Statistic Estimators
01 Nov 2021The following are a family of fixed low memory, high performance statistic estimators.
- Moment4Estimator - Mean, Standard Deviation, Skewness and Kurtosis unbiased estimator.
- Moment3Estimator - Mean, Standard Deviation and Skewness unbiased estimator.
- Moment2Estimator - Mean and Standard Deviation unbiased estimator.
- Moment1Estimator - Mean estimator.
- QuantileEstimator - Single quantile p estimator using min, p/2, p, (1+p)/2, max estimation points.
- QuartileEstimator - Median, Min, Max, Lower Quartile and Upper Quartile estimator. This is the data required to produce a box plot.
- QuantilesEstimator - Multiple quantile estimator with min and max points.
- HistogramEstimator - Histogram estimator by equal quantile range bucketing.
They can incrementally add observations and statistics can be calculated at any point. All have an Add and + operator overload to combined the summary statistics from two separate estimators. They are self contained classes that can be copied easily.
Moment Estimators
The moment estimators are a performance optimised set of unbiased central and standard moment calculations. The algorithms used are detailed here. Nothing radical just performance optimised code to the specific statistics required.
P² paper
This paper by Dr Raj Jain and Dr Imrich Chlamtac describes a great way to estimate ordered statistics like median and quantiles without storing all the observations.
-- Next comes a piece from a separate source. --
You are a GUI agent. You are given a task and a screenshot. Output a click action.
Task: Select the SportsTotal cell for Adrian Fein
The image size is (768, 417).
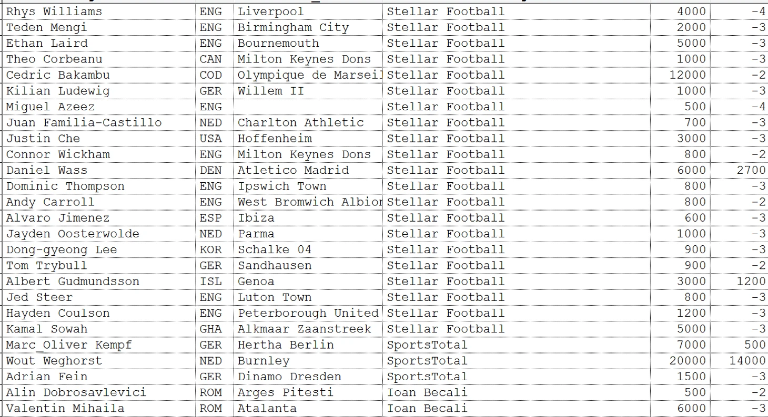click(517, 377)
The remaining estimators are based on this paper.
Unfortunately there are some problems with the algorithms put forward in the paper which need correcting:
- The marker increments added each iteration create a rounding error which is important since the marker is compared to integer counts.
- The inequality operators used on the quantile values do not agree with the definition of the cumulative distribution function.
- The Piecewise-Parabolic (P²) interpolation used can produce poor results as the fitted quadratic is not monotonic.
Here the dotted line is the fitted quadratic around the middle point that needs to move from 3 to 4.
To correct 1. we cannot use increments and need to just calculate the desired marker position. Increments were suggested to reduce CPU overhead, but from performance testing in .NET this is not the case.
To correct 2. we need to compare if the observations are less than or equal to the quantile value as per the CDF definition. We also need to allow the possibility that there are more than one observation of the minimum value. Some distributions can produce duplicate values and also a large number of the minimum value.
To correct 3. we need to replace the interpolation. The issue is not that the quadratic can overshoot since the algorithm checks this and falls back to linear interpolation. The problem is that it can produce results that are arbitrarily close to one of the points it is next to.
PCHIP interpolation
Fortunately there is a monotonic interpolation function that works well and is quick to calculate.
PCHIP, or harmonic spline, is a cubic spline interpolation algorithm. It has been implemented in a number of places such as SciPy and MathNet.
PCHIP is very useful for modelling yield curves as it produces a visually pleasing, stable local interpolation.
For the estimators the PCHIP interpolation actually simplifies as the movement is always by one which removes some terms from the calculation, and the data always has increasing (and not equal) x and y values which removes some testing and branching.
Conclusion
The memory requirement for these estimators is small and fixed, regardless of the number of observations.
Performance has been optimised with QuartileEstimator being around 40% faster than other more faithful implementations.
The efficiency and low memory of these estimators makes them useful for a wide range of uses from performance measurement as above to monitoring and telemetry more generally.